Archivalia hat als einziges deutschsprachiges Weblog immer wieder das Problem der verwaisten Werke thematisiert:

https://archiv.twoday.net/search?q=verwaist
https://archiv.twoday.net/search?q=orphan

Eine Nutzung verwaister Werke muss möglich sein!

Angesichts des grassierenden Copyfrauds öffentlicher Insitutionen ist es aber auch notwendig, klar und deutlich Urheberrechtsverstöße zu benennen.

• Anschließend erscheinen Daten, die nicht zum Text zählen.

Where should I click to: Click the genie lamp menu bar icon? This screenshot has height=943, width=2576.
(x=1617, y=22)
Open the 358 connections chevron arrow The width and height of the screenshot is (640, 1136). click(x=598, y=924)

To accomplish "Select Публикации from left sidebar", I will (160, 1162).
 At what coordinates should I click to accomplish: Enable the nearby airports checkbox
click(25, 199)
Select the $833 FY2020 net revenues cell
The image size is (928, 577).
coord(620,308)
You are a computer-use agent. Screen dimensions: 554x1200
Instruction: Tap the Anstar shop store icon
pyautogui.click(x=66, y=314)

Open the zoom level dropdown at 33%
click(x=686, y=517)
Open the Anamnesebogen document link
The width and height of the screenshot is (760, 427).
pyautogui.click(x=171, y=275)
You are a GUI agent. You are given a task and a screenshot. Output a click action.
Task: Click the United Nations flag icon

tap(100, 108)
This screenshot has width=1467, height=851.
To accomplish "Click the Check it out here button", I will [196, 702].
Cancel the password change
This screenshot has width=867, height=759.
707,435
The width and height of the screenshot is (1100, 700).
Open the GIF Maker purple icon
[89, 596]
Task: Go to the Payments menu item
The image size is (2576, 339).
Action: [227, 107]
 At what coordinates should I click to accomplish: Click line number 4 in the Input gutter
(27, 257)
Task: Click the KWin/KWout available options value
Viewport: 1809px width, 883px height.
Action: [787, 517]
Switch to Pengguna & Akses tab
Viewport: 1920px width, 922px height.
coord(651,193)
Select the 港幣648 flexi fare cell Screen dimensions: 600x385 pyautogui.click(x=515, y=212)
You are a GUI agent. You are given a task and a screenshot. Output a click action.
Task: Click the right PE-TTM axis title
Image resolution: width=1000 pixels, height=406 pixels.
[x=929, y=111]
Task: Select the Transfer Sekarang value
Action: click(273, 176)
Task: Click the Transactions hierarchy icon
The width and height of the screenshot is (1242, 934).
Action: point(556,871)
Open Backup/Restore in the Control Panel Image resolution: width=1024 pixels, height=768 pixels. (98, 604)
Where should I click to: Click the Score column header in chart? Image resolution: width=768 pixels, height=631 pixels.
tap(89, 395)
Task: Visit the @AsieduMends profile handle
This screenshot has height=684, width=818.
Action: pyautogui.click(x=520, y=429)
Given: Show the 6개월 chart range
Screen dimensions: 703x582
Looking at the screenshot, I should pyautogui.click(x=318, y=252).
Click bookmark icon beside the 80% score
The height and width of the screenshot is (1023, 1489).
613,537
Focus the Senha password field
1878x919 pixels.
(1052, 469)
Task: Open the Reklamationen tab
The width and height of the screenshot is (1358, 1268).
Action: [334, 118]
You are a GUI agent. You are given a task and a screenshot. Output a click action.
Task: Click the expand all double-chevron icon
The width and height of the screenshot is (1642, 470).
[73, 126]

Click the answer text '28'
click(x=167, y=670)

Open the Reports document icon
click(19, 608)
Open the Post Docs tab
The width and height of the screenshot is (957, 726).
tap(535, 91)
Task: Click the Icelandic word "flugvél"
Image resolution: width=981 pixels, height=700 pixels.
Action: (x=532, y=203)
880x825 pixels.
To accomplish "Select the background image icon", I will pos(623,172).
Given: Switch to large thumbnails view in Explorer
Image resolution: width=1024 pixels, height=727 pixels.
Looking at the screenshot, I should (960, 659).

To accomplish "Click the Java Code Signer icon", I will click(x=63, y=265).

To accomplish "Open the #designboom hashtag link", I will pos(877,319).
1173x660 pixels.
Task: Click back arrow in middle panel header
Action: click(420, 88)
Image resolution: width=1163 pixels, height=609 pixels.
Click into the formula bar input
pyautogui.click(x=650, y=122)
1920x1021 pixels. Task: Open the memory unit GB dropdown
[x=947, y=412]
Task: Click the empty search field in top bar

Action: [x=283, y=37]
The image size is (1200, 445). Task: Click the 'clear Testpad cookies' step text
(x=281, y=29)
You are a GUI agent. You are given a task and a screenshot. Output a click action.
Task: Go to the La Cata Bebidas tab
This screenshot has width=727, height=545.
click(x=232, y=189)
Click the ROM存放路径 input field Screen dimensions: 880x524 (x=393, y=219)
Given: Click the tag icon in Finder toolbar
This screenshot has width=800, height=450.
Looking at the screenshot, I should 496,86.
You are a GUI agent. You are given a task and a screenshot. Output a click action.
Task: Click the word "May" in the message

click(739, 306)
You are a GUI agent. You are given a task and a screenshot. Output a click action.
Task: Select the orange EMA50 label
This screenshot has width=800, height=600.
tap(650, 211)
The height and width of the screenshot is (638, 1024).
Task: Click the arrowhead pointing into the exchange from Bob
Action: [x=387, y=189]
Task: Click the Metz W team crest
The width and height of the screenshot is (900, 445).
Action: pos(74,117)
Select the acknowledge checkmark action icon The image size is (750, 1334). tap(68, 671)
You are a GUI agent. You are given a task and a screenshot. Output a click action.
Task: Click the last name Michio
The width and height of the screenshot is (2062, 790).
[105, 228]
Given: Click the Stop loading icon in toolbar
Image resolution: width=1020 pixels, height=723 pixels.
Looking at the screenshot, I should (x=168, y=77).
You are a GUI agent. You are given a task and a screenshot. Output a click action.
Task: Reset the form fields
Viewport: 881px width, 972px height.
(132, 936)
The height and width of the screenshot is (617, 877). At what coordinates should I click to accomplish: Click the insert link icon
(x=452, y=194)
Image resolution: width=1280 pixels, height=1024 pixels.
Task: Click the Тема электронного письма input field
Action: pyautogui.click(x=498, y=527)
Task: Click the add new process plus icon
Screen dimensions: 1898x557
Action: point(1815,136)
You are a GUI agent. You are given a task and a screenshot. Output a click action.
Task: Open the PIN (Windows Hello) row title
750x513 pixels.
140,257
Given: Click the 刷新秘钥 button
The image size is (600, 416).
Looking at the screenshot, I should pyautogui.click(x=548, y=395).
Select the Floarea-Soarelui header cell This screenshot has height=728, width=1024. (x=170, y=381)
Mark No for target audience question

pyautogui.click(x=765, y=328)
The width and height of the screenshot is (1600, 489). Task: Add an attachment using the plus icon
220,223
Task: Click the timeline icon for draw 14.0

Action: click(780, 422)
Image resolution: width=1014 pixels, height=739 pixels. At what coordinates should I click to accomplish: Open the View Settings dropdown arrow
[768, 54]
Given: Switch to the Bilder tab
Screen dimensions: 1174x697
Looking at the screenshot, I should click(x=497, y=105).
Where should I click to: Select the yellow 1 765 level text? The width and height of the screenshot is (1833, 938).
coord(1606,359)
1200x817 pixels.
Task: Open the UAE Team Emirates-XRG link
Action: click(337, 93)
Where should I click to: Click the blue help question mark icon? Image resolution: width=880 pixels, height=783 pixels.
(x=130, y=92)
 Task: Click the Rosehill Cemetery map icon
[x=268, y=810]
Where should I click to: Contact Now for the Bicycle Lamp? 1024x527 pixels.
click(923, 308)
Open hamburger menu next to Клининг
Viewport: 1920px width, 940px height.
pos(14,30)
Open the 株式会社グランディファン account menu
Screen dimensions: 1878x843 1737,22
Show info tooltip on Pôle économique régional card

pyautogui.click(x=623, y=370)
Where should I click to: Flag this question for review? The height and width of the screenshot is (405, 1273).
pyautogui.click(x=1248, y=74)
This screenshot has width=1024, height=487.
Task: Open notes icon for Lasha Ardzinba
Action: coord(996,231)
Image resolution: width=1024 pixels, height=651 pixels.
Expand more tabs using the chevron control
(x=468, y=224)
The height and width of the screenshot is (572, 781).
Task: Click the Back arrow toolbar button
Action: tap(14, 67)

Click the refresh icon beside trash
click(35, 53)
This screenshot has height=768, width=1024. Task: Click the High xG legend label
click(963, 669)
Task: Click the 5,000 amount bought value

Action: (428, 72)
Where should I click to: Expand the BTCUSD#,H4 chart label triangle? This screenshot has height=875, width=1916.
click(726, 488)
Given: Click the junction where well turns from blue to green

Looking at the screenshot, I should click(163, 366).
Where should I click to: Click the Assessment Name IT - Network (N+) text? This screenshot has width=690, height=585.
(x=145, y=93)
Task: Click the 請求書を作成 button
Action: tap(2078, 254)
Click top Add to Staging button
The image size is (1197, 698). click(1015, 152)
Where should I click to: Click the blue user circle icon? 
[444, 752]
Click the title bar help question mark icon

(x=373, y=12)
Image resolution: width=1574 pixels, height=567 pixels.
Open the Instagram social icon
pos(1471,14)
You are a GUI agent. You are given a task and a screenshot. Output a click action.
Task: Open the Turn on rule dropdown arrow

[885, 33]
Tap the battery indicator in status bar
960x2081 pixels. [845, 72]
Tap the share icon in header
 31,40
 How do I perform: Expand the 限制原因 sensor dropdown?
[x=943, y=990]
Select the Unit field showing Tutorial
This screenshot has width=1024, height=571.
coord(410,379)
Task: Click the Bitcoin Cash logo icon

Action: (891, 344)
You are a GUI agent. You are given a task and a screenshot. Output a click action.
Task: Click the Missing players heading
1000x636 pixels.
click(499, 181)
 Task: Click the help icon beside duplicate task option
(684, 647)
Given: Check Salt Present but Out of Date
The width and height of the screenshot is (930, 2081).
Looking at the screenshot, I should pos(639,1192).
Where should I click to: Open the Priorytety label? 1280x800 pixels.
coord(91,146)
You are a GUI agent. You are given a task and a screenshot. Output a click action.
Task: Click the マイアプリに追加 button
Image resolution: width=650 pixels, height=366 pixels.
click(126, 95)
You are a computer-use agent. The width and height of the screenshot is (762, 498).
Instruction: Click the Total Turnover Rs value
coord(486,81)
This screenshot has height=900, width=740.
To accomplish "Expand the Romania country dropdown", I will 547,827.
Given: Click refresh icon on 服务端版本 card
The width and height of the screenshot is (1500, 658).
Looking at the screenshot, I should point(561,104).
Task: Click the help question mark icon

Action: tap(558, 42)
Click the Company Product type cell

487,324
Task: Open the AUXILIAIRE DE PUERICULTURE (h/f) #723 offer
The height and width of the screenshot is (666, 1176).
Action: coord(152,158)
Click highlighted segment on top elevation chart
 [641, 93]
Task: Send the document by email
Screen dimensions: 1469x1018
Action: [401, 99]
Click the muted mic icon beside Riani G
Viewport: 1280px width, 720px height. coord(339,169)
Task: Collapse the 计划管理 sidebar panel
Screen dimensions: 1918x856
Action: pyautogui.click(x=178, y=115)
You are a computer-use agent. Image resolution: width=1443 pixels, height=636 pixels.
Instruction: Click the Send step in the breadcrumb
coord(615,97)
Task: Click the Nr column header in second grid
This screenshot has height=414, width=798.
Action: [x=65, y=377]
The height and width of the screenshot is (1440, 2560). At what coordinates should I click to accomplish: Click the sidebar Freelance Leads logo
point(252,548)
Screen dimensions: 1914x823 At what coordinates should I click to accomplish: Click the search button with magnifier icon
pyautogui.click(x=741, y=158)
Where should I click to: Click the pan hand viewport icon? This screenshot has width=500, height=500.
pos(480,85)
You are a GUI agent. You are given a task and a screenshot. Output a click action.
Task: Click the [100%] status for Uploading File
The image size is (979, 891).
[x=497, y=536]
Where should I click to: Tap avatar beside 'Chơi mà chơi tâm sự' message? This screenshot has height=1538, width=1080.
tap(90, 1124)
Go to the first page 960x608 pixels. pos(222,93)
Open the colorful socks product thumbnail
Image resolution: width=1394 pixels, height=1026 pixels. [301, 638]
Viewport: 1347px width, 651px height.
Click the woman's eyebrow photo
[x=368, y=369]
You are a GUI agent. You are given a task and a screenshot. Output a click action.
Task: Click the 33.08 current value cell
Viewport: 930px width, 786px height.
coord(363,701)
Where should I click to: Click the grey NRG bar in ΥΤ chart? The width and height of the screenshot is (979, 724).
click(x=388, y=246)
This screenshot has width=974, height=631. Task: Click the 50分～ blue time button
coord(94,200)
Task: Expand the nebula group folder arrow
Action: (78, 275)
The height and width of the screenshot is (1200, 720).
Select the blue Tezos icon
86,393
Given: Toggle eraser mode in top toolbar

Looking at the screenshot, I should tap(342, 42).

Es steht für mich außer Zweifel, dass es sich bei den strittigen Bildern um urheberrechtlich geschützte Lichtbildwerke handelt. Der Begriff der geschützten Fotografie ist europaweit einheitlich auszulegen, die früher geforderten höheren Maßstäbe sind obsolet. Dem Fotografen der Bilder gelingt es in eindrucksvoller Weise, die Ruinenlandschaft Berlins als Zeitzeuge bildlich darzustellen und den Betrachter zum Nachdenken anzuregen. (Zu einem möglichen Schutz als Dokument der Zeitgeschichte siehe die Kommentare [ https://archiv.twoday.net/stories/5231950/ ]). Daher steht es für mich fest, dass es sich nicht nur um einfache Lichtbilder handelt, auch das Durchschnittsschaffen der Fotografen ist gemäß § 2 UrhG 70 Jahre nach dem Tod des Fotografen geschützt.

Da es sich um eine europaweite Problematik handelt, sind die Ausführungen des österreichischen OGH in "Eurobike" von 2001 sehr wohl auch für die Auslegung des deutschen Rechts von Interesse:

https://www.internet4jurists.at/entscheidungen/ogh4_179_01d.htm

Vor dem Hintergrund dieser hinreichend begründeten und abgesicherten Überzeugung zur Rechtslage und aufgrund der vorliegenden, zwischenzeitlich nicht aktualisierten Darstellung von einestages, derzufolge nach dem Fotografen noch gesucht werde

https://einestages.spiegel.de/external/ShowTopicAlbumBackground/a2847/l0/l0/F.html#featuredEntry

war es gerechtfertigt, die Berlinische Galerie, das Landesmuseum für moderne Kunst usw., mit der Überschrift "Die Berlinische Galerie bricht das Urheberrecht" anzugreifen.